The last decades have been marked by intense focus on people within organizations. However, this was not always true. At the beginning of the capitalist period, in the context of the Industrial Revolution, the businessman was not interested in his employees and his wishes for the future. The employee was just a tool to get through the production and maximize profit. But that has changed, and then organizations realized that focusing on people can be very productive and profitable. The biggest companies of the 21st century are famous for having a specific and individual culture. After all, what is organizational culture and why is it so important?
To be able to answer this question, let us first define culture and organization. Culture is not something completely static or dynamic, it was defined by Cliffort Geertz as the "web of signs and symbols that connects people analyzed in an interpretive perspective". Now on organization, according to Maximiano (1992), "an organization is a combination of individual efforts aimed at achieving collective goals. Through an organization it becomes possible to pursue and achieve goals that would be unattainable to a person." Thus, let us now discuss how these two concepts are correlated.
The first studies on human resource management suggest that firms with sustained superior financial performance typically are characterized by a strong set of core managerial values that define the ways they conduct business. Firms with strong cultures are pointed out as examples and, from this, other firms seek to obtain the same level of performance by duplicating whatever makes a successful firm successful.
Although we understand that culture is a differential for a company, this does not mean that any culture will leverage any organization. In order for a culture to be considered fit to generate the benefits shown above, it needs to follow some criteria.
Classical theory argues that a firm’s culture can be a source of sustainable competitive advantage only if that culture is valuable, rare and imperfectly imitable. Even if a company has a very good culture, if it is easily copied, it will also benefit competitors who will approach the quality level of the original company.
One example of an organization that follows the criteria defined above is Zappos, a huge online shoe and clothing shop. The main objective of the company is to deliver not only shoes to the buyers, but in fact deliver happiness through their products by what they call “WOW Factor”. Nevertheless, it may be very common in other enterprises culture, but the difference between them and Zappos is how their team live this premise day by day.
Zappos is a case of success because they were able to apply what they put on their wall, why they committed to deliver. By putting 10 fundamental values, the leadership of Zappos was clever enough to understand that for the idea to work out, they would need people who thought the same way, people who believed in that cultural proposal.
Furthermore, a point we can’t miss when talking about organizational culture is that the leaders can’t request a posture of their team if themselves are not able to fulfill or live in the day by day culture implemented. A culture is something that must be lived not only during the work time, but also in the life bases of the company staff. How to request hard work and commitment if the employee do not take this characteristics in their personal life and if they can’t see that in their leaders.
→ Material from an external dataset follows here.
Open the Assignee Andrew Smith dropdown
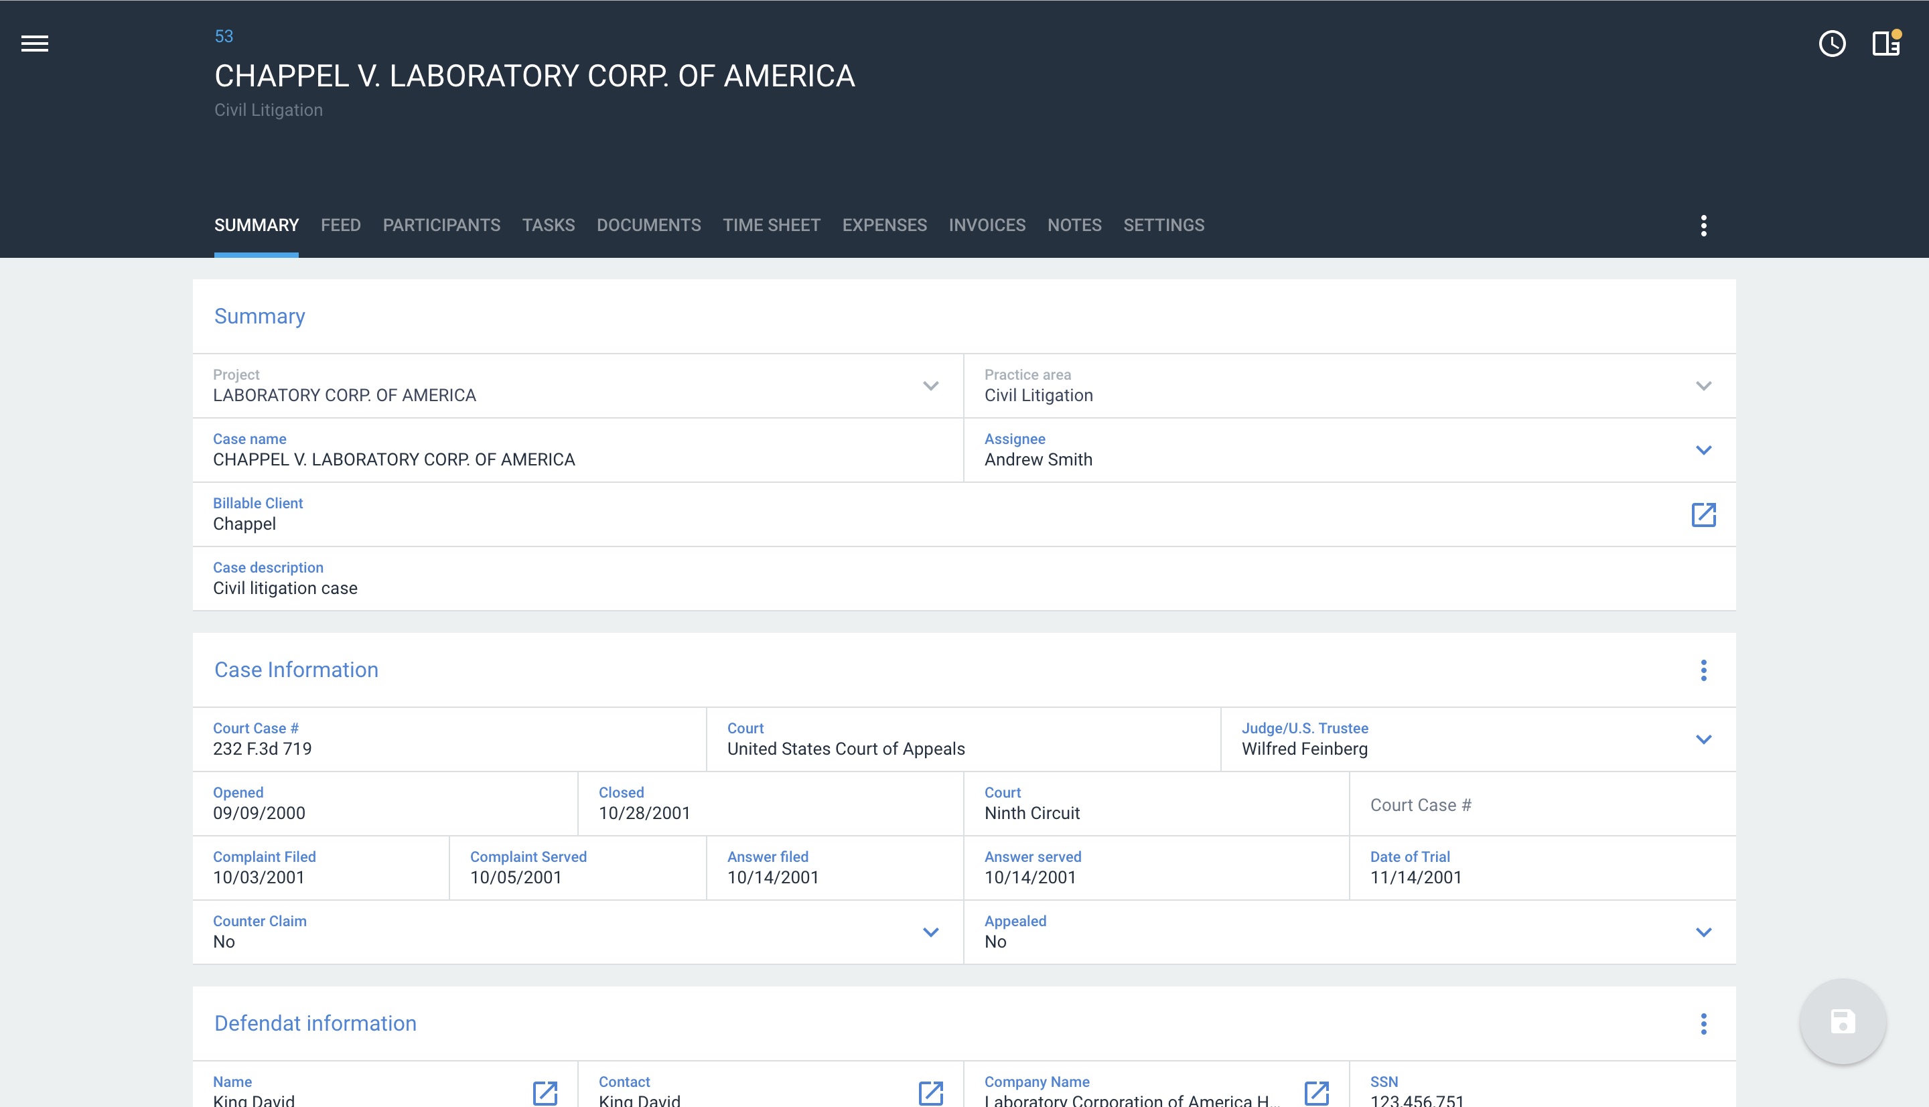This screenshot has height=1107, width=1929. 1703,450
Although Zappos had its culture solid, they believed they could do more, and better. So that, in 2015 they came up with a new proposal, the implementation of Holacracy. For the employees that didn’t think they would fit in this new concept of strategy, Zappos offered a good amount of money for them to leave the company. And some actually did. 14% of their team left Zappos because of this new organizational culture implementation.
Zappos’s idea, at this point, was to prevent that culture could be replied by others and that their team could solve problems in a faster way, with confidence, giving them empowerment to do so. Therefore, those who chose to stay in Zappos experienced an environment of self expression, a place where they could show their full capacity, potential by the gain of indepence in the decision-making.
Therefore, Zappos, by applying Holacracy, can say that they are not only an online shoes seller, “Zappos is a place where enthusiasts for shoes can find more people interested in fallow this passion”, delivering a full time experience that makes the site users (the buyers) feel special, feel that they can’t help talking about their time buying with them.
Barney, Jay (1986). Organizational Culture: Can It Be a Source of Sustained Competitive Advantage. University of California, Los Angeles.